Домашний кабинет отца являлся святая святых. Брайан был допущен туда всего несколько раз за свою жизнь: когда получил письмо из Хогвартса; когда после первого курса отец решил поговорить о Гринграссе; когда после четвёртого Брайан заявил, что будет сдавать экзамены, необходимые для зачисления в школу мракоборцев; когда он окончил школу и они с отцом долго обсуждали будущее. И вот вновь Брайан стоял у заветной двери, а ощущение было — словно на пороге новой вехи жизни.
Одного мига внутри кабинета хватило, чтобы понять: жизнь до перехода через порог была лучше.
— Сядь, — отец указал на жёсткий стул перед своим рабочим столом; сам не сел, упёрся кулаками в столешницу. От него пахло грозой, и будь Брайан в собачьем своём обличии, опустил бы голову и виновато прижал бы уши. Как человек, впрочем, он расправил плечи и приподнял подбородок, встречаясь с отцом взглядами. — Не ожидал от тебя такой глупости.
Крылья носа дёрнулись, но Брайан смолчал.

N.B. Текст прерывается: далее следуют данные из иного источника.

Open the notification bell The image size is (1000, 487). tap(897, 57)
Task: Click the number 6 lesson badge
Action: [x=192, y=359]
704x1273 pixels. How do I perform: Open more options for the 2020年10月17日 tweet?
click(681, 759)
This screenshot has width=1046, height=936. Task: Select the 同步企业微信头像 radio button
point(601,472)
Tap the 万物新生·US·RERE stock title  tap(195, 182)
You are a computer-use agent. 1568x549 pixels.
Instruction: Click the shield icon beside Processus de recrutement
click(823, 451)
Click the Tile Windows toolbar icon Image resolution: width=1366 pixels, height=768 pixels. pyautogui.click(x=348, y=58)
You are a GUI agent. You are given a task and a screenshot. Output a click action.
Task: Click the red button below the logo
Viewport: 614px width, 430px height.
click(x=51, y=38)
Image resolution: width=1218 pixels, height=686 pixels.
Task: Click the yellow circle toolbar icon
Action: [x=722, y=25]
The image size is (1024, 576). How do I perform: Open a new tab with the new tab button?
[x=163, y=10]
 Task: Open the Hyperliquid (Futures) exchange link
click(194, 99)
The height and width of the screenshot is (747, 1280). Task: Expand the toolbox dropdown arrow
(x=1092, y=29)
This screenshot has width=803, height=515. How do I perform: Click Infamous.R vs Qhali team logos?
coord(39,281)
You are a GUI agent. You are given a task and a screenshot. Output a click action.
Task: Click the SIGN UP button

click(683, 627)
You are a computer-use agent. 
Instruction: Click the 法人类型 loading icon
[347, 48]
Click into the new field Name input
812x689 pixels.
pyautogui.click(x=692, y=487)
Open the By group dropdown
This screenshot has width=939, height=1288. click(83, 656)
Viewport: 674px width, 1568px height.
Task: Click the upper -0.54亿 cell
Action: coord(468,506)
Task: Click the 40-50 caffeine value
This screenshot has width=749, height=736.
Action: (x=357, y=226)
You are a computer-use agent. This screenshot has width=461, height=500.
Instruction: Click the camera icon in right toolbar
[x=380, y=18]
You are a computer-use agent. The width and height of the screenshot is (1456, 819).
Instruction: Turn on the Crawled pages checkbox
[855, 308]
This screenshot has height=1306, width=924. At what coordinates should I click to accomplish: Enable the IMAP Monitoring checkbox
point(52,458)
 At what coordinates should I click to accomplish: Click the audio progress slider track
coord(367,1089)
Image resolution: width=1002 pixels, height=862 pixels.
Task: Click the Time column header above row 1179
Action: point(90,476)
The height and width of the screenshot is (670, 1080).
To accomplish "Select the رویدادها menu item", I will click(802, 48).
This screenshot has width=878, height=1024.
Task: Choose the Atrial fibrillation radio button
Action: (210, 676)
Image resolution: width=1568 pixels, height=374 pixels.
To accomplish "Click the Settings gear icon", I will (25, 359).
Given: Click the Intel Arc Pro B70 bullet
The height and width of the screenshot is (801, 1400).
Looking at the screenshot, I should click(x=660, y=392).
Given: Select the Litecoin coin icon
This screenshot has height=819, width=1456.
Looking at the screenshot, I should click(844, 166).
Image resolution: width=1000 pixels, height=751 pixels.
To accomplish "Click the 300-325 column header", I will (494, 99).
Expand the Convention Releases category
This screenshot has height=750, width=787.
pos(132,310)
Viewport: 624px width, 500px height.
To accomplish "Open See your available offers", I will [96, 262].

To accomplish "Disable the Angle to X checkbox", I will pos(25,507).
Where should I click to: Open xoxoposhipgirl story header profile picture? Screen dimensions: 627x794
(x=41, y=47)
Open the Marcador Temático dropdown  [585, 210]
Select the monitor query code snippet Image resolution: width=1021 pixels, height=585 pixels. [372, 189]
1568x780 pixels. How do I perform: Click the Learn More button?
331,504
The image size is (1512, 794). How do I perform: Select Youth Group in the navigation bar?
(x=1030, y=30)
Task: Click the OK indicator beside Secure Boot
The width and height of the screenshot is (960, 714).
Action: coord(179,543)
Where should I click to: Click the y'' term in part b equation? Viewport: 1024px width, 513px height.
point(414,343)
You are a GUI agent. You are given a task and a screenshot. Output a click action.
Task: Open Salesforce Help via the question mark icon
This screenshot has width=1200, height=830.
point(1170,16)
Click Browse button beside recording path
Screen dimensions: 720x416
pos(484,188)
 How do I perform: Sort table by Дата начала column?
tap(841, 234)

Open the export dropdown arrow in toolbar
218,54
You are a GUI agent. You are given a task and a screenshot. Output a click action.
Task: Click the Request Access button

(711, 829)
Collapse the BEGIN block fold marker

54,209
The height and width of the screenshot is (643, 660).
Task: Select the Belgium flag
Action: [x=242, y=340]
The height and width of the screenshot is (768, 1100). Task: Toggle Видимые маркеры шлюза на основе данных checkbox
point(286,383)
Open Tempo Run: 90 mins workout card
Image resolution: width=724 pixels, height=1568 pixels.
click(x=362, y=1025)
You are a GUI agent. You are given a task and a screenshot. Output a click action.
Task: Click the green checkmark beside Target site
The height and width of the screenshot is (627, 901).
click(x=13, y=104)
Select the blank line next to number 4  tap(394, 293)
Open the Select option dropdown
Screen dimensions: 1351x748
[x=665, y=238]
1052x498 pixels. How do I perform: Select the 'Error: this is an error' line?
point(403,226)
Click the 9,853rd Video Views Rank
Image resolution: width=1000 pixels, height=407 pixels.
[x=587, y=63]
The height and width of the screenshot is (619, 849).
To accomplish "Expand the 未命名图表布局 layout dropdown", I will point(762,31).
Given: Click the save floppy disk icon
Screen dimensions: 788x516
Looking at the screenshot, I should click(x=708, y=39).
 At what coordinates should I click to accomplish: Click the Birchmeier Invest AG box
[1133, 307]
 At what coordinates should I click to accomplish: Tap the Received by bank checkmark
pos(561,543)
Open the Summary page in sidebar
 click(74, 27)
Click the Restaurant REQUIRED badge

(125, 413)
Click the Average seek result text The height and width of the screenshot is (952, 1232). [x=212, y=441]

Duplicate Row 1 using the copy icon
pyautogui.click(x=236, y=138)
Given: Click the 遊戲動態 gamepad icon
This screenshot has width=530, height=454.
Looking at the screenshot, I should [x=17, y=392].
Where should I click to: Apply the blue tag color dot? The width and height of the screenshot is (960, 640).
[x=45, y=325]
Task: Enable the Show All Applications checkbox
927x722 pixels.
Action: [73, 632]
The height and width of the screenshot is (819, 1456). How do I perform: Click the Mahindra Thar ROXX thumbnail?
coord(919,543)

— Я надеялся, с годами это пройдёт, но ты так и не научился сперва думать о последствиях и уже потом что-то делать, — продолжал отец. Остались бы у него силы после дня в Министерстве — кричал бы; но сил не было, и он говорил глухо и ровно, взглядом выражая всю степень собственного разочарования в сыне. — Ты совсем не догадывался, что не тебе вставать поперёк пути Отдела тайн?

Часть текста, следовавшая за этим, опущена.